In the fast-paced world of enterprise R&D, knowledge is the most valuable asset—yet it’s often the most underutilized. Scientists generate terabytes of experimental data, research findings, and technical documentation daily, but this information frequently remains locked in disconnected systems, paper notebooks, or individual researchers’ minds. According to CAS research, an estimated 55 percent of data stored by organizations is “dark data”—information that is collected but never analyzed or acted upon.

The challenge isn’t just about storing data; it’s about transforming scattered scientific knowledge into actionable intelligence that drives innovation. This is where AI copilots are revolutionizing enterprise R&D, turning passive data repositories into dynamic knowledge systems that accelerate discovery and decision-making.

The Knowledge Management Crisis in Scientific Organizations

Research and development organizations face a unique set of knowledge management challenges that traditional systems struggle to address. Data often becomes trapped in different systems, resulting in a disjointed view of research progress. As R&D projects grow, managing vast volumes of data turns into an overwhelming task, inhibiting efficient decision-making.

The problem is compounded by several factors:

  • Data Silos: Knowledge remains trapped within physical notebooks, inaccessible shared drives, or specific team members’ expertise
  • Lost Context: Traditional storage systems fail to capture the tacit knowledge of researchers and the context of how that knowledge was created
  • Terminology Inconsistency: Harmonizing scientific terminology across information sources remains a persistent challenge
  • Cultural Barriers: Knowledge sharing is often hindered by competitive mindsets and fear of losing expertise advantage

These challenges have real consequences. Organizations miss vital insights during database searches, struggle to reproduce research results, and face significant knowledge loss when experienced scientists leave or retire.

How AI Copilots Transform Scientific Knowledge Management

AI copilots represent a paradigm shift in how organizations capture, process, and leverage scientific knowledge. Unlike traditional database systems that require structured queries, AI copilots use natural language processing and large language models to understand context, interpret scientific terminology, and connect disparate data sources.

Simreka’s MatIQ – the AI Co-Pilot for Material Innovation exemplifies this transformation.
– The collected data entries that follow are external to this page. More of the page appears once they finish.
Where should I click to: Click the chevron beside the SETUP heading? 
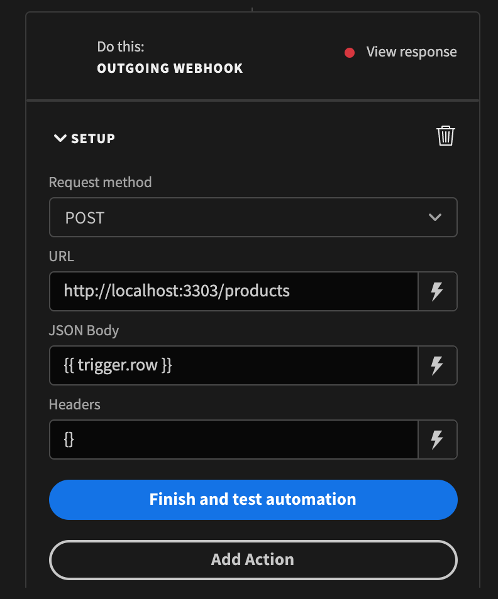[60, 138]

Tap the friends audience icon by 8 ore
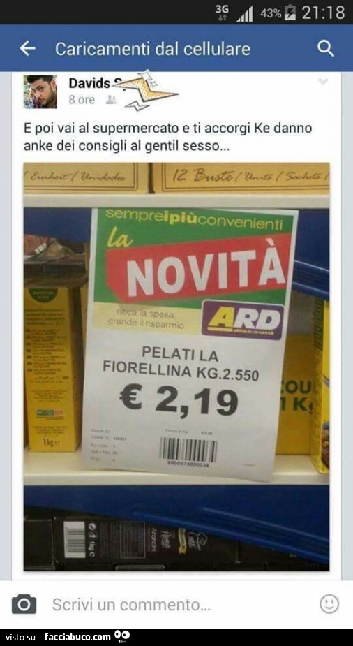pos(111,100)
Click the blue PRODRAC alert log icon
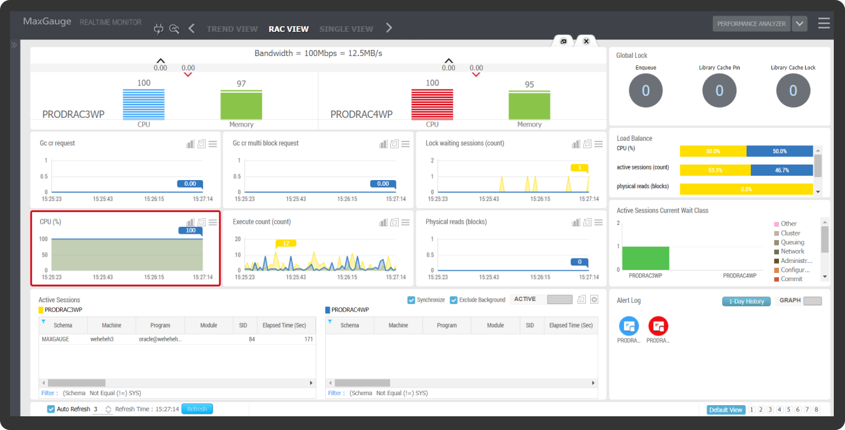This screenshot has height=430, width=845. [629, 326]
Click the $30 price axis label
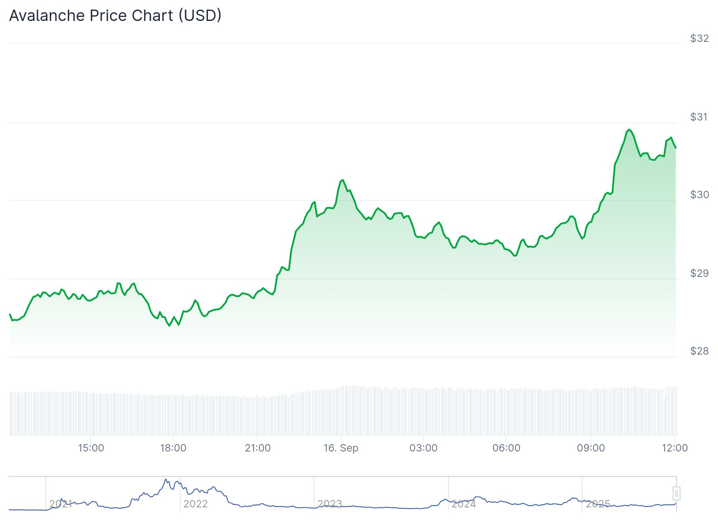718x524 pixels. point(699,195)
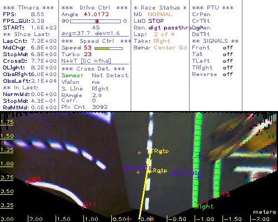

Through its suite of specialized tools, MatIQ enables R&D teams to interact with their institutional knowledge in entirely new ways:

MatIQ Capability Knowledge Challenge Addressed Actionable Outcome
MatQuest Accessing vast scientific literature and patents Instant answers from millions of research papers and technical documents
DocTalk Extracting insights from multiple document formats Conversational Q&A across PDFs, presentations, and reports
ImageXP Interpreting visual scientific data Automated analysis of graphs, spectra, and microscopy images
DataDive Making sense of complex experimental datasets Natural language queries generate insights and visualizations

The Economic Impact: From Dark Data to Actionable Intelligence

The transformation from passive knowledge repositories to active AI-powered systems delivers measurable business value. According to McKinsey research, AI could substantially accelerate R&D processes across a set of industries that make up 80 percent of large corporate R&D expenditures. The potential annual economic value that could be unlocked by using AI to accelerate R&D innovation is estimated at $360 billion to $560 billion.

Real-world implementations demonstrate these gains. Pfizer’s PACT initiative with AWS now spans 14 AI/ML projects, having saved 16,000 hours of search time annually and cut infrastructure costs by 55 percent. Similarly, Morgan Stanley’s GPT-powered assistant helps advisors save 10–15 hours weekly by making institutional knowledge instantly accessible.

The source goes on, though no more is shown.